Когда вся струя оказывается измерянной, он оборачивается и испускает победный вопль. Позади него стоит пожилой мужчина, выцветшие слезящиеся глаза внимательно смотрят из-под мохнатой шапки.

— Учитель! Удалось! — Восклицает Я. — Я ее все-таки измерил!

Учитель кивает головой, глаза его становятся веселыми и чуть-чуть насмешливыми. Потом он поднимает голову к небу.

По небу плывут облака, сияющие пышной белизной. В разрывах облаков — глубокие синие провалы.

— А эти? — Спрашивает учитель. — Эти тоже измеришь? Скоро они тоже станут лужами.

И помолчав, учитель добавляет:

— Да и небо неплохо бы измерить...

Они долго смотрят на плывущие облака, и Я вдруг неожиданно вспоминает, как хорошо лежать на верхней площадке крепостной башни, и глядеть в небо под тонкое посвистывание ветра в каменных зубцах стен.

1987—1995

УЧИТЕЛЬ

Одну из своих бесед Учитель посвятил теории Дарвина.

— Допустим, — сказал Учитель, — что Бога нет и никогда не было, мир полон обезьян, и обезьяны наполняют его смыслом и оправдывают его существование. Однако наступает такой день, когда одна из обезьян меняет некоторое свое качество и переходит в иное состояние: прыгала по деревьям, упала, и приобрела увечье, некоторую особенность, которая послужила толчком к дальнейшему ее изменению в потомстве, вплоть до того момента, когда она становится человеком, и — как частный случай, например, Чарлзом Дарвиным.

Ровно ничего не меняется, если мы представим себе ту же ситуацию несколько по-другому: мир полон увечных обезьян, они прыгают по деревьям, но одна из них срывается, падает, и в результате удара избавляется от врожденной ущербности, и в дальнем потомстве превращается в человека, который, в частности, мог бы носить английское имя Дарвин.

По некотором размышлении мы будем вынуждены внести уточнения в наши рассуждения, ибо нам трудно представить, чтобы молодая, здоровая, полноценная обезьяна вдруг грохнулась с дерева, и тем самым приобрела новые ценные качества.

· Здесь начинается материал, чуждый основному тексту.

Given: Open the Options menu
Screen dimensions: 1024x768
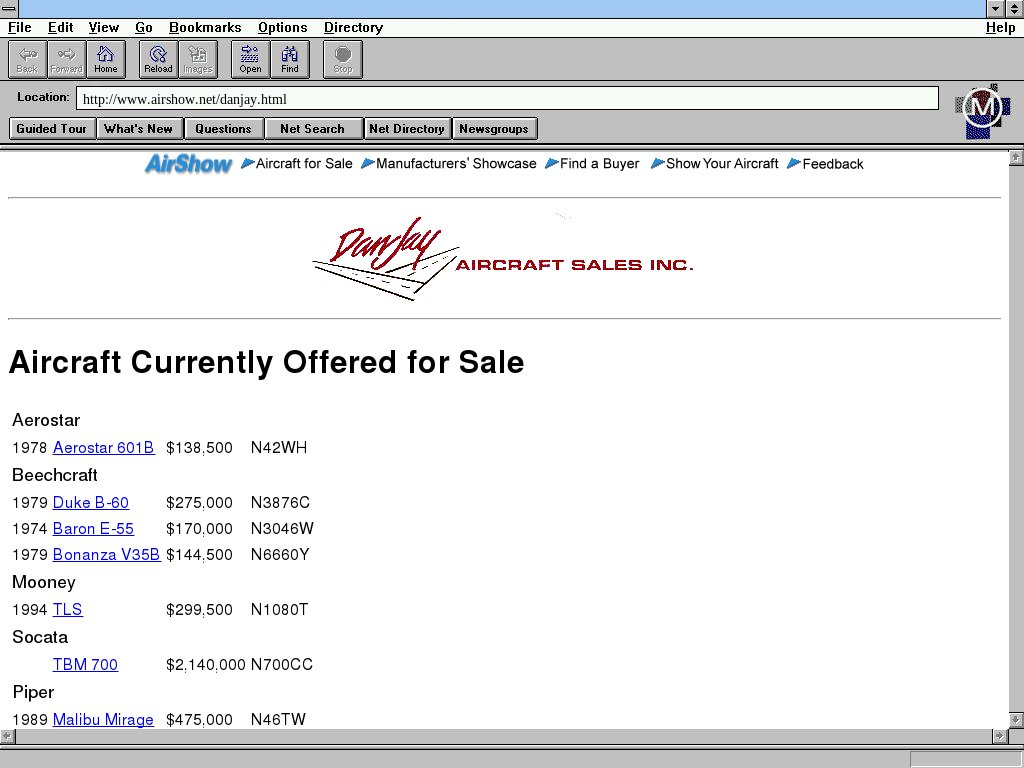Looking at the screenshot, I should pos(282,28).
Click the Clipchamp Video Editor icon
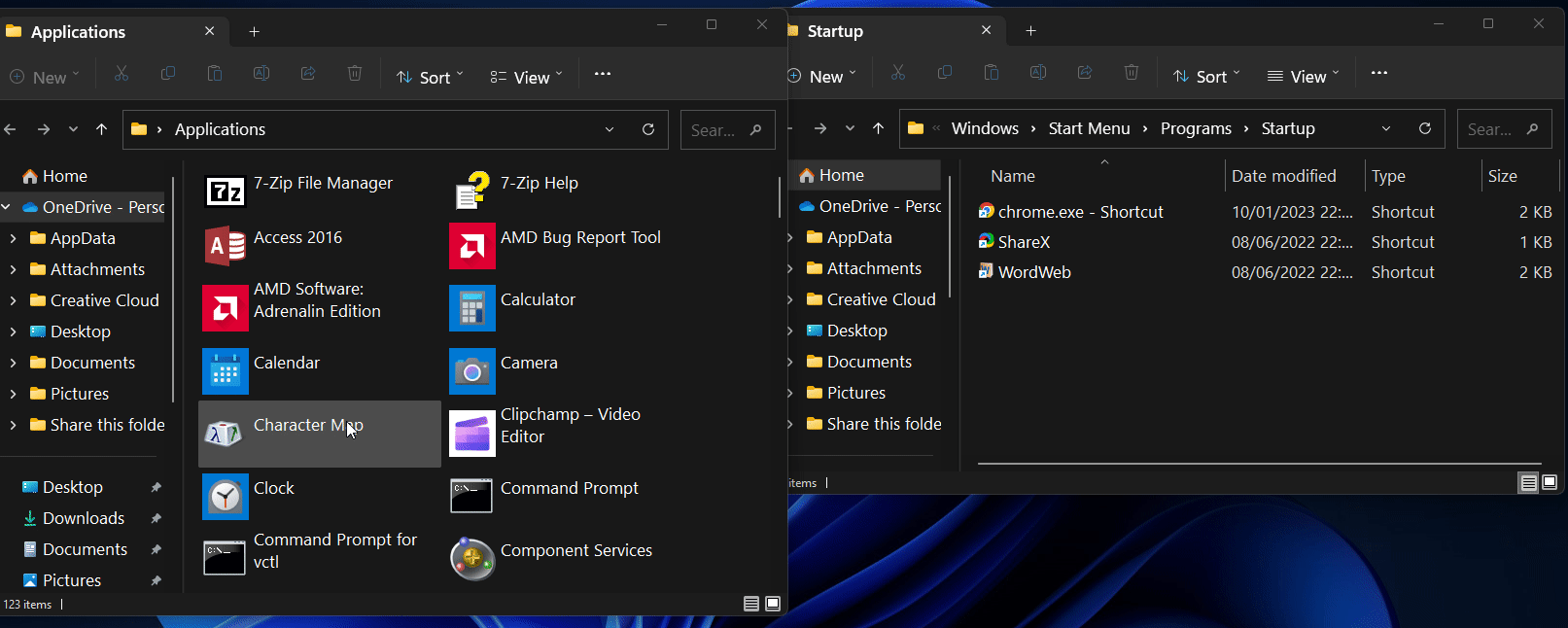This screenshot has height=628, width=1568. [472, 434]
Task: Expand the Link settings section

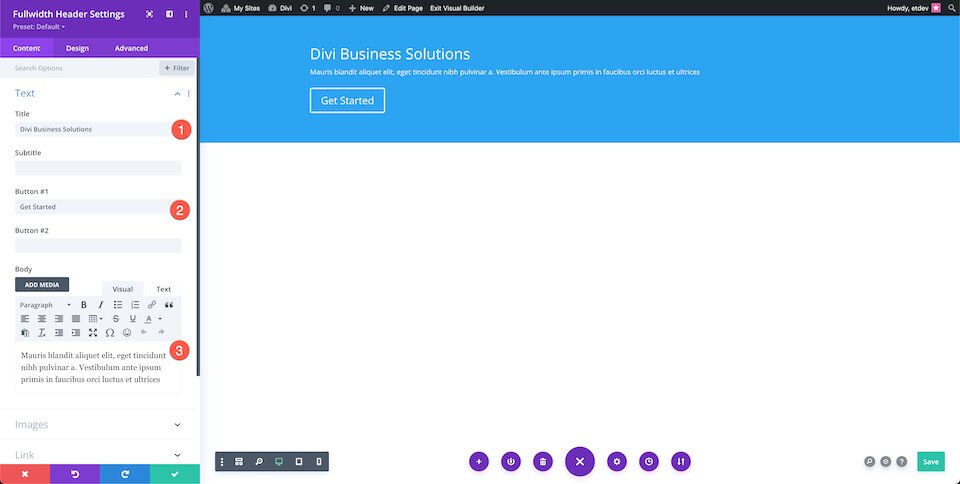Action: pyautogui.click(x=98, y=455)
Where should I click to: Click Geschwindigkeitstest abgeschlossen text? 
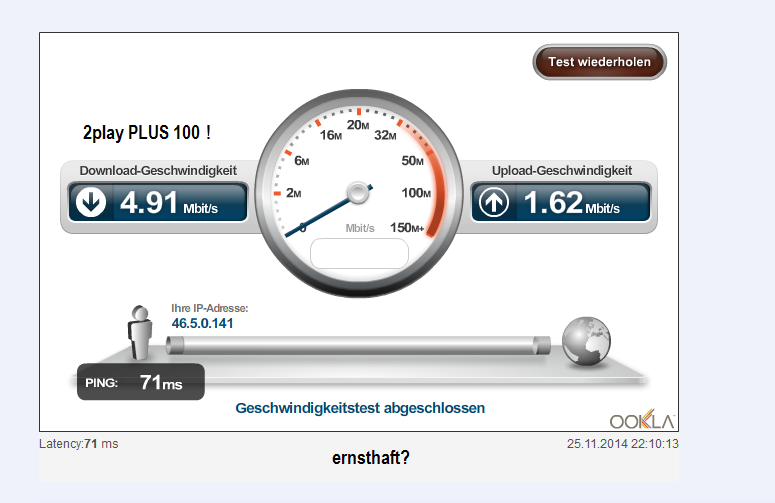pyautogui.click(x=360, y=408)
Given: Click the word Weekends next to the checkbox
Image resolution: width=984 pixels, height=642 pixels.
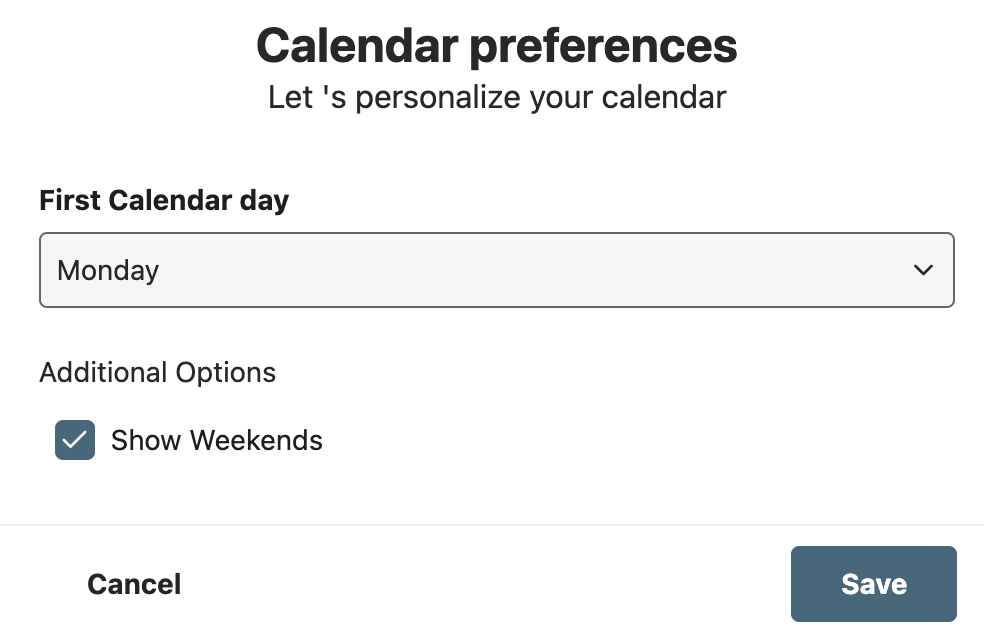Looking at the screenshot, I should tap(256, 440).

Даже если всё происходило именно так, мы вынуждены предположить, что приблизительно в одно время две обезьяны разного пола и способные к деторождению, рухнули вниз, пусть даже с разных деревьев, утратив при этом какое-то прежнее качество, либо приобретя совершенно новое, и составили пару, которая произвела потомство, унаследовавшее приобретенные признаки родителей, что привело в дальнейших поколениях к возникновению человека, который, в принципе, мог оказаться Дарвиным.

Но при таком рассуждении в наших допущениях будет содержаться изъян, ибо в описанной ситуации род человеческий закончился бы на втором или третьем поколении увечных обезьян, что делает необъяснимым факт существования известного английского ученого.

Даже для того, чтобы возникло третье поколение увечных обезьян, нам потребуется дождаться, чтобы с дерева грохнулась хотя бы еще одна пара — дабы не допустить кровосмешения, что, конечно, несколько продлит наш эксперимент. Поэтому было бы разумно, не теряя времени, предположить массовое падение обезьян разного пола, увечья, размножение и так далее, вплоть до рождения в Англии прелестного мальчика по имени Чарли, что будет означать конец нашего эксперимента.